Greg Van Avermaet (BMC) was one of the top favourites for victory in the Tour of Flanders, but the Belgian ended a dramatic race a disappointed second as Philippe Gilbert (Quick-Step Floors) soloed to victory in Oudenaarde.
Van Avermaet was in an elite chasing group almost a minute down on Gilbert when he crashed on the Oude Kwaremont, brought down when world champion Peter Sagan (Bora-Hansgrohe) struck a roadside barrier in front of him. Although he remounted, and closed to within 30 seconds in the company of Dylan van Baarle (Cannondale-Drapac) and Niki Terpstra (Quick-Step), he was unable to close the gap on the run-in to the finish.

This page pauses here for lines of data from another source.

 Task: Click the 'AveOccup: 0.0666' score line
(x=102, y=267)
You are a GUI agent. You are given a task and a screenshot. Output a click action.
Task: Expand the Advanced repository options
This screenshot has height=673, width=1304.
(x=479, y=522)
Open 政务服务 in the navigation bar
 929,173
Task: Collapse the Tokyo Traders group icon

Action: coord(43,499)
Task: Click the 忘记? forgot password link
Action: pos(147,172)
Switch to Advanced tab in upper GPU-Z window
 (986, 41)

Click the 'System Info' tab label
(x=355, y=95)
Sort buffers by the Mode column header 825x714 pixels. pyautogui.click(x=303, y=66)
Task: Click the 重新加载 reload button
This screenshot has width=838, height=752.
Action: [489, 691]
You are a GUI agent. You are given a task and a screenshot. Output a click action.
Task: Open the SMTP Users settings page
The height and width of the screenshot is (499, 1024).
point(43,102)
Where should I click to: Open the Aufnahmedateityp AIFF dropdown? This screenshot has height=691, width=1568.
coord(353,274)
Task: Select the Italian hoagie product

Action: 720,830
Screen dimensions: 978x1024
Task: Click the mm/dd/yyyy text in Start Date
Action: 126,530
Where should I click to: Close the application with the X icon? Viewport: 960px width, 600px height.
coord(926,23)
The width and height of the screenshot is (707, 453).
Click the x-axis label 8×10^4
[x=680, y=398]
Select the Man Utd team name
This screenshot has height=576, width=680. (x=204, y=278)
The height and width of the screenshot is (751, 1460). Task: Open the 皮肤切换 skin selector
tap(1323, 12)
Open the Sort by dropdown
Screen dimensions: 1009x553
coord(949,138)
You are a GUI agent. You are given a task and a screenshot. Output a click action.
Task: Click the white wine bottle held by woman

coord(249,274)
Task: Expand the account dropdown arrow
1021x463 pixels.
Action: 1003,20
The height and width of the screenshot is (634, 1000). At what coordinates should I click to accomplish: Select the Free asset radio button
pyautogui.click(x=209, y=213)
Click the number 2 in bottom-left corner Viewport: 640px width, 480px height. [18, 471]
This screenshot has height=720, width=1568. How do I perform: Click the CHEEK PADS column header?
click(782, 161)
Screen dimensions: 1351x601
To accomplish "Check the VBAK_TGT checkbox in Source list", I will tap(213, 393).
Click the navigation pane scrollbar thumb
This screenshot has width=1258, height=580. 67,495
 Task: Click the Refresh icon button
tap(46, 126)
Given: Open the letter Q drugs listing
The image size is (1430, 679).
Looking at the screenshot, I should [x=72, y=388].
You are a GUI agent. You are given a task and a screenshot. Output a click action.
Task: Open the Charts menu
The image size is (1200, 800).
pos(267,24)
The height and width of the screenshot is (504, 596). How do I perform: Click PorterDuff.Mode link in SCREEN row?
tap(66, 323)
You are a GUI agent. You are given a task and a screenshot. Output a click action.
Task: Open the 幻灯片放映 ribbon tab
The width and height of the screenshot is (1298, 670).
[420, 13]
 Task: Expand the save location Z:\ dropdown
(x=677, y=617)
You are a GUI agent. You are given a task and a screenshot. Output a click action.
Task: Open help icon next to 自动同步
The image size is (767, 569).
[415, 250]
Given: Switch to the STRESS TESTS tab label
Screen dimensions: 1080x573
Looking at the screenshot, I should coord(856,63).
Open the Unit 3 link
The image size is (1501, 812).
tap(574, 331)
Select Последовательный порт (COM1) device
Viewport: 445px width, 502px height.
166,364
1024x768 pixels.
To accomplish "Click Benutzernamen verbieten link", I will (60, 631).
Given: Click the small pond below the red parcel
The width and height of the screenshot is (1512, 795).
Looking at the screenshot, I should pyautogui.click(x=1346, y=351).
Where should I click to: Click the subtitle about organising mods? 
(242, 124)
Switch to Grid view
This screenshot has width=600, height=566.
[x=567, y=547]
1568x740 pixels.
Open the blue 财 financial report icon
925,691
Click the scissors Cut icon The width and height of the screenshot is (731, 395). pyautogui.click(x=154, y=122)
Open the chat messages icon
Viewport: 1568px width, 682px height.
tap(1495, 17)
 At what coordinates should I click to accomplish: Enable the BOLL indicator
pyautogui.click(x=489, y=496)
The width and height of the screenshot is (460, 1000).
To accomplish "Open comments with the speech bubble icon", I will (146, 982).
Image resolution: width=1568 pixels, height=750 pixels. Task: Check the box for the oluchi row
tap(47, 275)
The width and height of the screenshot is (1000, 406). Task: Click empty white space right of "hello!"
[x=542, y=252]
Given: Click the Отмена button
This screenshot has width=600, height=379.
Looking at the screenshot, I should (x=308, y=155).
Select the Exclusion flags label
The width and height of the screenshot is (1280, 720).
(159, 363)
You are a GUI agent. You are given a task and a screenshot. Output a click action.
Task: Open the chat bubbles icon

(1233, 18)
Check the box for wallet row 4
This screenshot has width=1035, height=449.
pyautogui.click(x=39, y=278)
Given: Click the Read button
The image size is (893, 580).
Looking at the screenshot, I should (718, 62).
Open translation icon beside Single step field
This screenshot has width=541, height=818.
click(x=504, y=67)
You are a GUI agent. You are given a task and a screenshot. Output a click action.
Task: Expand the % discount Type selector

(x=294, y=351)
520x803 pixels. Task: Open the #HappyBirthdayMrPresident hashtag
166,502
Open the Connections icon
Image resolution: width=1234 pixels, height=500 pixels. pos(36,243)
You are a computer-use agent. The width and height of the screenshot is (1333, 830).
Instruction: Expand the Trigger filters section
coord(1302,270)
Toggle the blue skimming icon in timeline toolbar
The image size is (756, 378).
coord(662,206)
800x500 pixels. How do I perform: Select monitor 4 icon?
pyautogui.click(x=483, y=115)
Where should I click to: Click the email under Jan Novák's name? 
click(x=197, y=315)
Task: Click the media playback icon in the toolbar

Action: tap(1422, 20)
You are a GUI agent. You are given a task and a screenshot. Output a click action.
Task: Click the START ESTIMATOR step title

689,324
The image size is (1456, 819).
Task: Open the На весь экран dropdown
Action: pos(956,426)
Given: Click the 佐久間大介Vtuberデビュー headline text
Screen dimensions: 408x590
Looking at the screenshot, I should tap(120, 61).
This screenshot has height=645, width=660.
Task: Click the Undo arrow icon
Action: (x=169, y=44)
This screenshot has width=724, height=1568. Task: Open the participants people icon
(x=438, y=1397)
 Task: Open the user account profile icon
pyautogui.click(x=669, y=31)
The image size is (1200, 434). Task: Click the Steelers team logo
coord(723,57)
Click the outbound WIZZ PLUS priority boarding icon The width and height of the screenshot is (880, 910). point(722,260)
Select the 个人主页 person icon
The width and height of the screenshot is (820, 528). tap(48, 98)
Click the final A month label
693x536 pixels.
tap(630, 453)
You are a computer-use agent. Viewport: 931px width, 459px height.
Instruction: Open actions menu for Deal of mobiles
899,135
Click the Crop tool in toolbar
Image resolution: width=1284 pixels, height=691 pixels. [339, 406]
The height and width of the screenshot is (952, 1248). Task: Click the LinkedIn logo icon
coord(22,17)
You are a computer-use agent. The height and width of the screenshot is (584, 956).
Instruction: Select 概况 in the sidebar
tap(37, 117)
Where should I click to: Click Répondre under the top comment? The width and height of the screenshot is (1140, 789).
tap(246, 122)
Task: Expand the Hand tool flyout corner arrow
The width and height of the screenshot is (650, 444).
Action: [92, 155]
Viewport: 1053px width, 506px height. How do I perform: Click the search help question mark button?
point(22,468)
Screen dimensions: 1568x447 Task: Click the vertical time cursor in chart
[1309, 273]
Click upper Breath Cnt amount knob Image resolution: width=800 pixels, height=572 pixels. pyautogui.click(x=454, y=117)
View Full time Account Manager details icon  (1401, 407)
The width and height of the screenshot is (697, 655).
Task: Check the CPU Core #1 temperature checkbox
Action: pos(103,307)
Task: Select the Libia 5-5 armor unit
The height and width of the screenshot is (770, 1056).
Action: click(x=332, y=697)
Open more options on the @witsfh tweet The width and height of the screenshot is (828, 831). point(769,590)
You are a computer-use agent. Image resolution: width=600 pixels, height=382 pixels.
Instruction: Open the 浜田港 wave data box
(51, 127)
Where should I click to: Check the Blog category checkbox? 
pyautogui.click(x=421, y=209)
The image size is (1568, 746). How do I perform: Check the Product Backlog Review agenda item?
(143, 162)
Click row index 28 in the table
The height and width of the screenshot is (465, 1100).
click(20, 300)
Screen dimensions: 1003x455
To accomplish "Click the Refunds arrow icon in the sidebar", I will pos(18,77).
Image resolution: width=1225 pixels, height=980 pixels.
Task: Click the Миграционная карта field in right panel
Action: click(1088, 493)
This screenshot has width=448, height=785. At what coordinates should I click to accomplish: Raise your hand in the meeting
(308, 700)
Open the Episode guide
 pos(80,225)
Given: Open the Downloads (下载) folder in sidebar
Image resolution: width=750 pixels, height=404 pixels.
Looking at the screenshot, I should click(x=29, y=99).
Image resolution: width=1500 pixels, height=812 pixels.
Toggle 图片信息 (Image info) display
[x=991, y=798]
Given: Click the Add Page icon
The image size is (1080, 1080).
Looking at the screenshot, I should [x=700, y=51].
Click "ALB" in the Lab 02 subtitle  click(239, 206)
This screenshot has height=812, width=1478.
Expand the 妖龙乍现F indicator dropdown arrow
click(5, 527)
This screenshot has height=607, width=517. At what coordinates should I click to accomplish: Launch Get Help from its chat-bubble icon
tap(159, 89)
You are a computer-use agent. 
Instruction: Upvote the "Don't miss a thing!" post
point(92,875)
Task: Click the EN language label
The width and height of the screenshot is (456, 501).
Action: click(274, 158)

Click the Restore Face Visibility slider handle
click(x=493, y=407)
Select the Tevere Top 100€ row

"It was bad luck. The last few years nobody crashed uphill on the Kwaremont. You know you shouldn't be racing on the side like Peter did, but that's what happens in a finale. You take risks and everybody tries to get on that path on the left, but it's just too close to the barriers. You know that if you crash, that your race is over," Van Avermaet told Sporza on crossing the line.
"Sagan was going full gas and we were getting away with the strongest riders. He hit something. I don't know what happened. I was completely tucked onto his wheel. Then you know you're going down and that the race is over. Luckily my bike wasn't broken. I tried to set the handlebars straight. It was too late.
"If I had been with Peter then maybe we could have gotten closer. Instead, we hit the ground and lost out. But chapeau to Phil. I don't want to take away anything from what he has done."
Van Avermaet's frayed and torn kit told its own story, but he insisted he wasn't in much pain. "My left side is a bit scraped. My shoulder hurts too but I'm full of adrenaline and then you don't feel too much. You just pick up your bike and try to make the best of it. Tomorrow it'll hurt more," he said.
In the run-up to the race, Van Avermaet downplayed the importance of the addition of the Muur van Geraardsbergen to the parcours for the first time since 2011. At 95 kilometres from the finish, nobody expected it to be decisive, but it did provide a pivotal moment in the race. Tom Boonen forced the pace, and a group of 14 riders went clear, including Gilbert. Van Avermaet and Sagan, the two favourites, never saw him again.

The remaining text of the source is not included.